Anthem Blue Cross Connecticut CG-MED-91 Remote Therapeutic and Physiologic Monitoring Services Form
This procedure is not covered
Remote therapeutic monitoring (RTM) refers to the remote monitoring and management of therapy services, for example, monitoring of respiratory or musculoskeletal status, and medication and therapy adherence and response.
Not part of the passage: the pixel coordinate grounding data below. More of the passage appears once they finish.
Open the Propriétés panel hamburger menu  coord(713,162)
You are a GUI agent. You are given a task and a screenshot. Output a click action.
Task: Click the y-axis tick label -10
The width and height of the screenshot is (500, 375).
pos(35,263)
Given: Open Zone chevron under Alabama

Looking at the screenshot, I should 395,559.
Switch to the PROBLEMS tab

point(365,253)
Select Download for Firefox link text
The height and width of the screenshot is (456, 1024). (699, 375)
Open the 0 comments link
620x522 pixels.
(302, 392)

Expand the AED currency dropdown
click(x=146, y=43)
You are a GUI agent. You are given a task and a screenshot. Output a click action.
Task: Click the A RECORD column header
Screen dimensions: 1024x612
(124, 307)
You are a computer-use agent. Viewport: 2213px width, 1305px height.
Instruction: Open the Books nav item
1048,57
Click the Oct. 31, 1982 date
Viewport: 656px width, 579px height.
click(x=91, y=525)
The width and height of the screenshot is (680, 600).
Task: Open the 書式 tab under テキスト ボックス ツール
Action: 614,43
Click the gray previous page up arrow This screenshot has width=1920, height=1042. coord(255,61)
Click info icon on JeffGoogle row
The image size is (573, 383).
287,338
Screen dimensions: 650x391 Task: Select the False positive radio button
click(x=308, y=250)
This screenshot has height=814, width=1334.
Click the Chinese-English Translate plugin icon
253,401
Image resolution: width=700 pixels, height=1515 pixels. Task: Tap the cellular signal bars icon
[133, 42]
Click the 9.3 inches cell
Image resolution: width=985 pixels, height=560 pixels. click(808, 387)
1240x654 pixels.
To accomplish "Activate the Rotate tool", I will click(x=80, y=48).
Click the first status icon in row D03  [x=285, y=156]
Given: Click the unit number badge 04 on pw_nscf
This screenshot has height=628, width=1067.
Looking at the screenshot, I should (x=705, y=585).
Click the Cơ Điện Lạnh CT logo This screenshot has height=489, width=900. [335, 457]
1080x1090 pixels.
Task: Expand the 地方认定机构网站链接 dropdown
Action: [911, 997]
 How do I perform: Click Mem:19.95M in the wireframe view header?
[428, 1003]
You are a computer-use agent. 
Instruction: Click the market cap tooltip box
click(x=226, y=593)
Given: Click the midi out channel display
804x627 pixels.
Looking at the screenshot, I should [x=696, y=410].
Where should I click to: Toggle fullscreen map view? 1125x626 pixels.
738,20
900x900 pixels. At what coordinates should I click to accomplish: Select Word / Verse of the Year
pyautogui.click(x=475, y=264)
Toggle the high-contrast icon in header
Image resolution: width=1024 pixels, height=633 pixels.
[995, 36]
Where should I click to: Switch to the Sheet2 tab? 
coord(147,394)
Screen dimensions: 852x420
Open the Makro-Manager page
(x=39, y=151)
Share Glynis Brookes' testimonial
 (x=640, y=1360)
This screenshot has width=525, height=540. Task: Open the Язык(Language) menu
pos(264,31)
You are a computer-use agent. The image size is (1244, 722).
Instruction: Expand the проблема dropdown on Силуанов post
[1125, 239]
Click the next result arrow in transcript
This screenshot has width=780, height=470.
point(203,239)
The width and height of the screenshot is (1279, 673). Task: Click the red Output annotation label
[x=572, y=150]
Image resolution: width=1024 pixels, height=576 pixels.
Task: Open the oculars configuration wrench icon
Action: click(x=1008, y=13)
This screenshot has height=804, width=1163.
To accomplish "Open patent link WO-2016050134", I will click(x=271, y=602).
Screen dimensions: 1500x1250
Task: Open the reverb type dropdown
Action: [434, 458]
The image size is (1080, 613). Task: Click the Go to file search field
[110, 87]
RTM involves remote managing and collection of non-physiological patient data.
Remote physiologic monitoring (RPM) refers to the monitoring of physiological data, for example, weight, blood pressure, pulse oximetry, respiratory flow rate, as well as associated physiologic monitoring treatment management services.
For information about other monitoring services see:
- CG-DME-08 Infant Home Apnea Monitors
- CG-DME-10 Durable Medical Equipment
- CG-DME-30 Prothrombin Time Self-Monitoring Devices
- CG-DME-42 Continuous Glucose Monitoring Devices
Clinical Indications
Medically Necessary:
Remote therapeutic monitoring (RTM) in a non-healthcare setting is considered medically necessary when clinical records document the rationale for monitoring including ALL of the following:
- RTM is clinically appropriate, in terms of type, quantity, frequency, extent, site and duration and is considered effective for the individual’s illness, injury or disease and in accordance with generally accepted standards of medical practice*; and
- RTM data is being regularly assessed to detect acute changes in clinical status and prompt intervention; and
- RTM is not primarily for the convenience of the individual, physician, caregiver, or other health care provider; and
- The individual is at risk of clinically significant changes in medical status which warrant enhanced monitoring based on current status and instability of the underlying clinical condition; and
- The individual is unable to access regularly scheduled outpatient clinical care or therapeutic monitoring is required between visits due to potential changes in medical status; and
- Monitoring is reasonably likely to prevent avoidable deterioration in the clinical condition and/or other adverse events relating to the underlying clinical condition.
Remote physiologic monitoring (RPM), in a non-healthcare setting is considered medically necessary when clinical records document the rationale for monitoring including ALL of the following:
- RPM involves an FDA-recognized medical device that directly measures member physiologic data (for example, sphygmomanometer, pulse oximeter, heart rate monitor, glucometer, thermometer, weight scale, respiratory flow rate monitor) used to develop and manage a treatment plan related to a chronic and/or acute health illness or condition; and
- RPM is clinically appropriate, in terms of type, quantity, frequency, extent, site and duration and is considered appropriate for the individual’s illness, injury or disease and in accordance with generally accepted standards of medical practice*; and
- RPM data is being assessed to detect acute changes in clinical status and prompt intervention; and
- RPM is not primarily for the convenience of the individual, physician, caregiver, or other health care provider; and
- The individual is at risk of clinically significant changes in medical status which warrant enhanced monitoring based on current status and instability of the underlying clinical condition; and
- The individual is unable to access regularly scheduled outpatient clinical care or physiological monitoring is required between visits due to potential changes in medical status; and
- Monitoring is reasonably likely to prevent avoidable deterioration in the clinical condition and/or other adverse events relating to the underlying clinical condition.
Not Medically Necessary:
RTM or RPM is considered not medically necessary when similar services are being provided concurrently, for example, home health services.
RTM or RPM is considered not medically necessary when the criteria above have not been met.
*Generally accepted standards of medical practice means standards that are based on credible scientific evidence published in peer-reviewed medical literature generally recognized by the relevant medical community, physician specialty society recommendations and the views of physicians practicing in relevant clinical settings.